Das Eisenhüttenwerk Bernsdorf lieferte 1853 die Zeichnungen. Ob es verschiedene Entwürfe gegeben hat, wer inwieweit auf gestalterische Aspekte Einfluss nahm, ist fraglich. Anzunehmen ist jedoch aufgrund der Vorgeschichte, dass sowohl Bretschneider als Bauherr, als auch die interessierte Bürgerschaft es sich nicht nehmen ließ, gemeinsam mit den konstruierenden Fachkräften am Entwurf zu arbeiten. Als Gestalter in den Bereichen Bildhauerei und Modelleur der Einzelformen wird C.W. Marquart genannt. Baumeister war Carl Gottlieb Lippert. Aktenkundlich belegt ist, dass Marquart 1853 mit dem Bau von Modellen beginnt.
Im Januar 1854 beginnen die Abholzungsarbeiten des voll bewaldeten Berges. Eine der bautechnischen hochwertigen Vorleistungen eines solchen Vorhabens war die Errichtung eines Holzgerüstes aus ca. 80 Kubikmetern Holz.
Einen Monat später gibt König Friedrich August von Sachsen die Zustimmung, dass der Turm seinen Namen tragen möge.
Am 18. 05. 1854 erfolgt die eigentliche Grundsteinlegung mit dem Einsetzen des Grundankers. Im Folgemonat wird begonnen, den vorgefertigten Turm aufzusetzen, Stockwerk für Stockwerk. Vor dem Hüttenwerk in Bernsdorf wurde der Turm bereits vorher einmal zur Probe aufgebaut. Die gesamte Montage der ca. 1000 Einzelteile von etwa 70 Tonne Gesamtgewicht vor Ort dauerte lediglich zwei Monate.
Die feierliche Einweihung fand am 09. 09. 1854 statt. Allerdings war diese vom Ereignis des kurz vorher in Tirol zu Tode gekommenen sächsischen Königs, dessen Name der Turm trägt, überschattet worden.

(1) Nach Aussage des derzeitigen Geschäftsführers der Gießereimaschinenbau GmbH Bernsdorf.

Baubeschreibung / Konstruktion und statisches System

Der Grundriss des Außenbaus des Turmes ist ein Oktogon von vier Metern im Durchmesser. Die äußeren Eckpunkte bestehen aus acht Säulen, die aus jeweils drei- Meter- Stücken zusammengesetzt sind. In deren Nuten sind die einzelnen Plattenwände eingeschoben und verbleit. Die Platten sind teils mit Inschriften, Wappen, Medaillons in Porträtform und farbigen, vergoldeten Fassungen versehen.
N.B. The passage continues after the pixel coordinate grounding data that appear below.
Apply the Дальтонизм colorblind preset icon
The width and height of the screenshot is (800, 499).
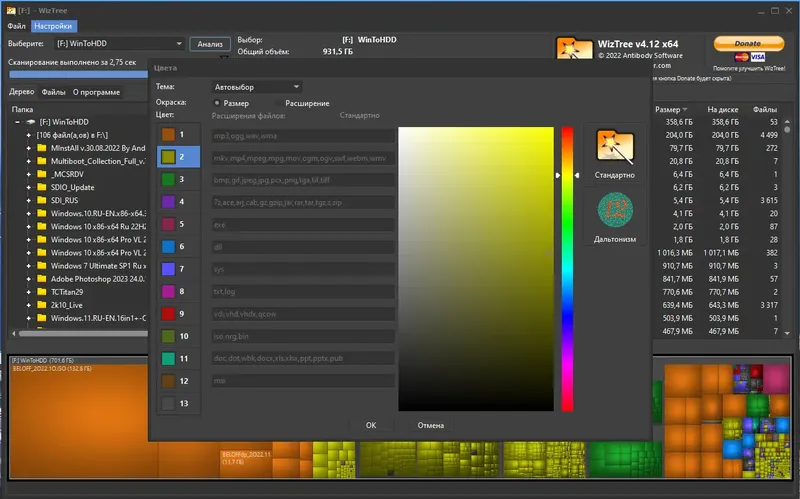(615, 210)
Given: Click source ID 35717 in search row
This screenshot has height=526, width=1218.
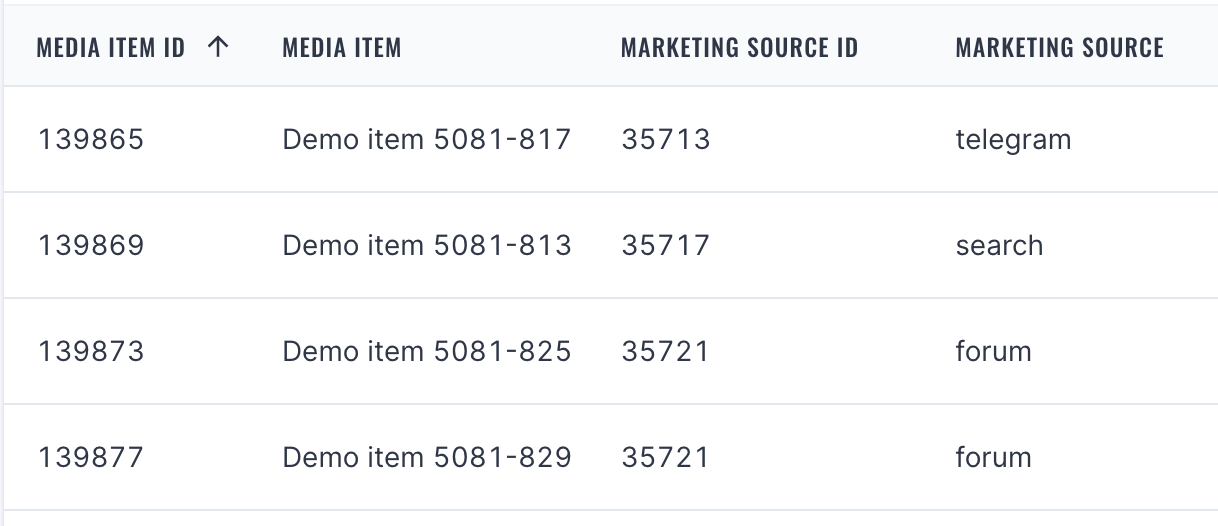Looking at the screenshot, I should [666, 245].
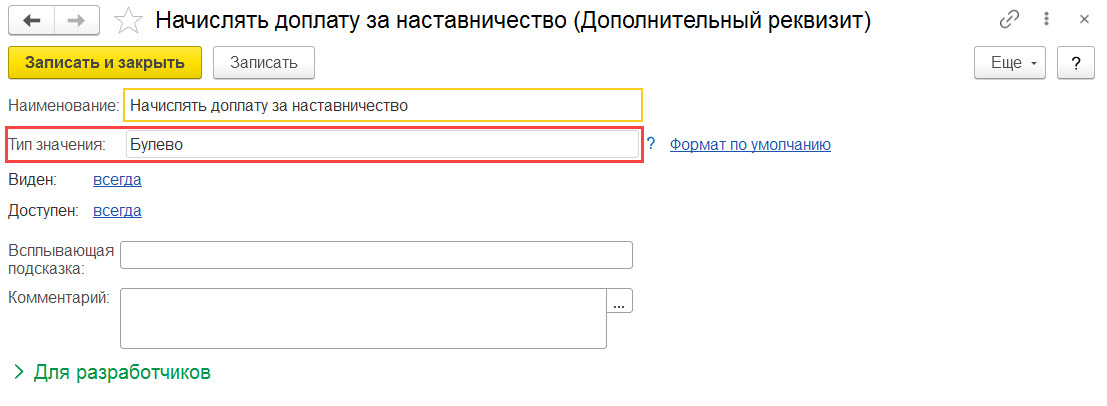The width and height of the screenshot is (1107, 406).
Task: Click the blue question mark hint icon
Action: click(650, 144)
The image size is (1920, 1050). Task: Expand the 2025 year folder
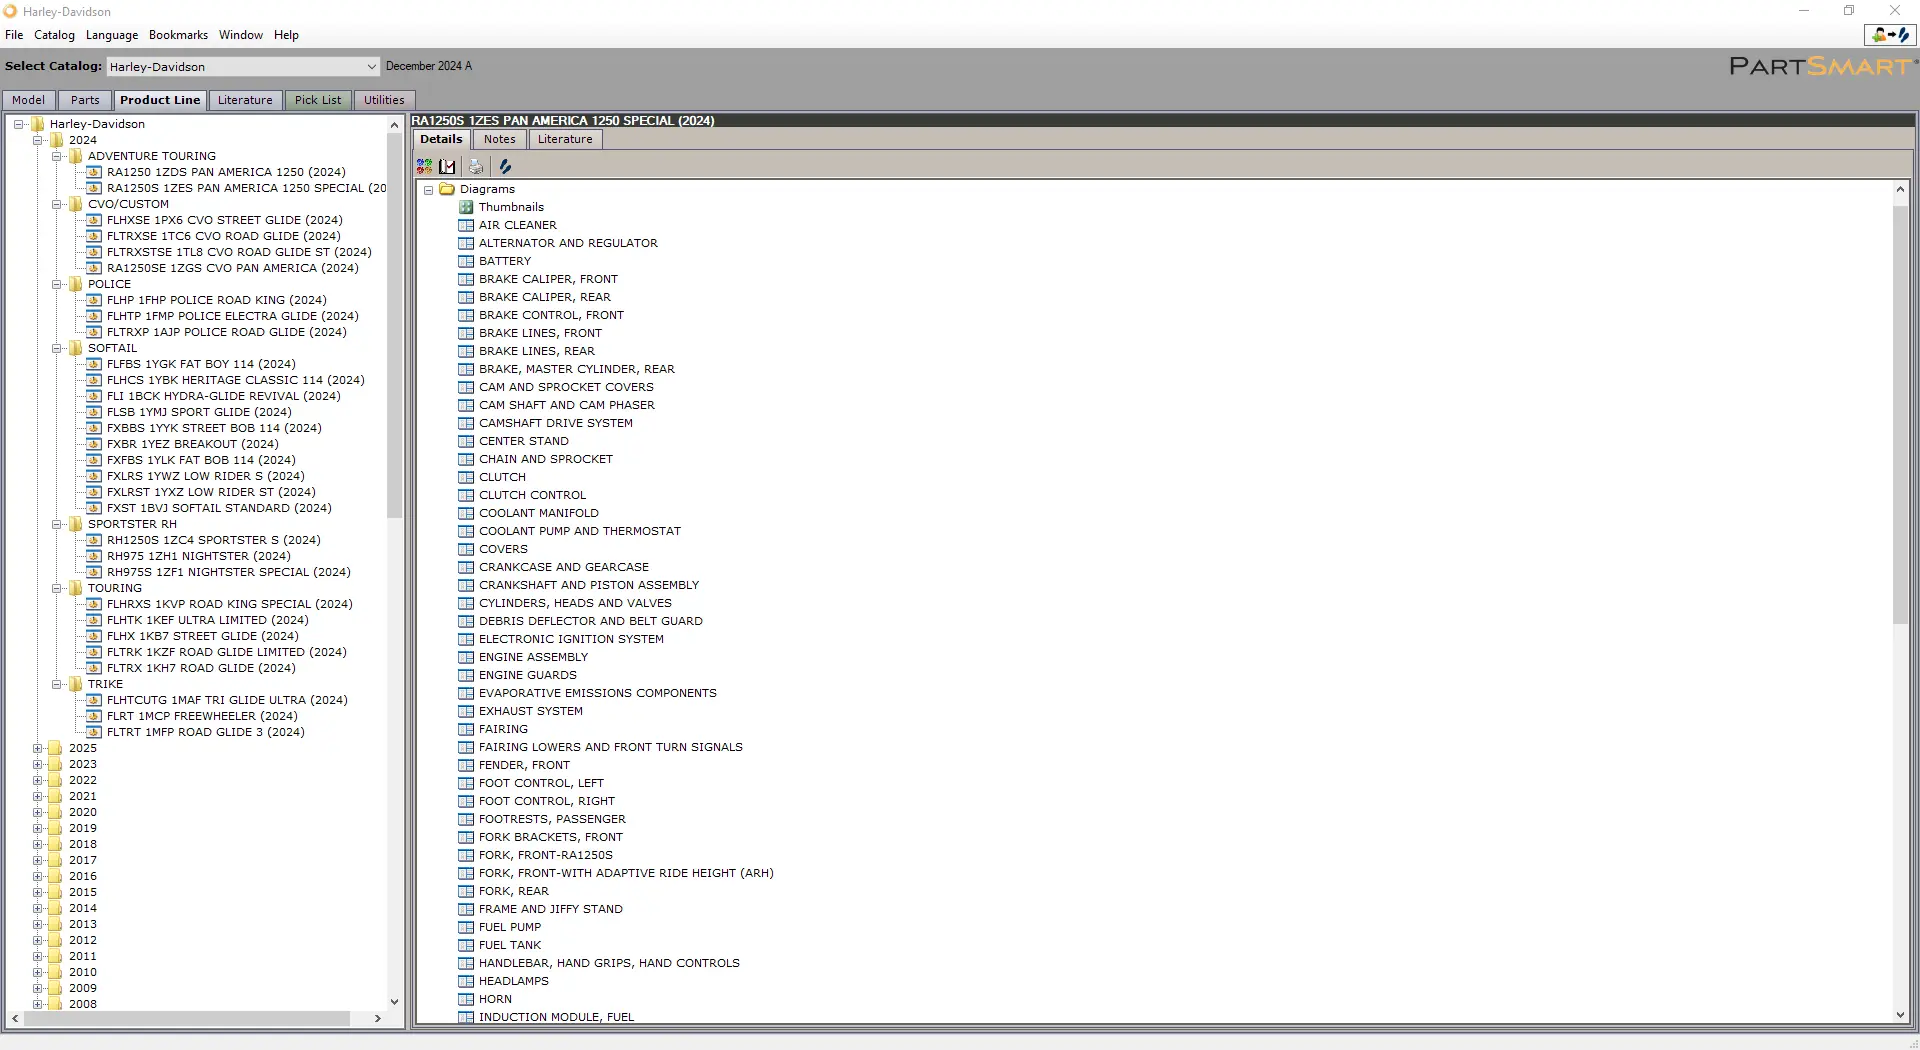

Diese äußere Konstruktion des Oktogon, zusammen mit den Ringankern in jeder Etage, den Zugstabausfachungen, welche die Innenstützen verbinden, einschließlich der Druckbögen zwischen den Innenstützen und die drei Plattformen bilden das statische Hauptsystem der Konstruktion. Vertikallasten, Horizontallasten, einschließlich der Stabilisierungslasten werden durch diese System abgeleitet. Nur die Außenstützen sind durch Zugstangen im 8 Meter tief gegründeten Fundament verankert. Der Querschnitt des gesamten Turms wird mittels der Druckbögen und der Zugstabausfachung zwischen innen- und Außenbau fixiert. Die Plattformbeläge, Geländerholme und Ringanker fungieren lastübertragend und stabilisierend.
Im Innern befindet sich die gewendelte Treppe von 120 Stufen. Die Säulen der Treppenkonstruktion sind mit den äußeren Säulen verstrebt und verankert. Der gesamte Treppenturm ist aus Einzelteilen zusammengesteckt. Die Vertikallasten aus der Treppe und dem Turmaufbau einschließlich der Anteile der oberen Plattformlasten werden durch das Treppensystem abgeleitet.
Die Dachkonstruktion, welche die obere Plattform bekrönt ist ebenfalls aus zwei miteinander verstrebten Oktogonen gebildet. Diese flach ansteigende Dachhaube ist mit Holz beplankt.
Die Elemente der drei Aussichtsplattformen sind aus Einzelstücken gefertigt und ebenfalls im Steckzaunprinzip miteinander und der übrigen Konstruktion verbunden. Die gesamte Höhe des Turmes beträgt 28 Meter. Drei Aussichtsplattformen in den Höhen 12, 18 und 24 Metern sind von der Spindeltreppe aus zu erreichen.
Mit großer Wahrscheinlichkeit kannten Konstrukteure und Erbauer das drei Jahre vorher bei der Weltausstellung in London von Paxton errichtete Konstruktionssystem des Kristallpalastes. Hier wurde solch ein Stecksystem aus Gusselementen erstmalig in dieser Größenordnung realisiert.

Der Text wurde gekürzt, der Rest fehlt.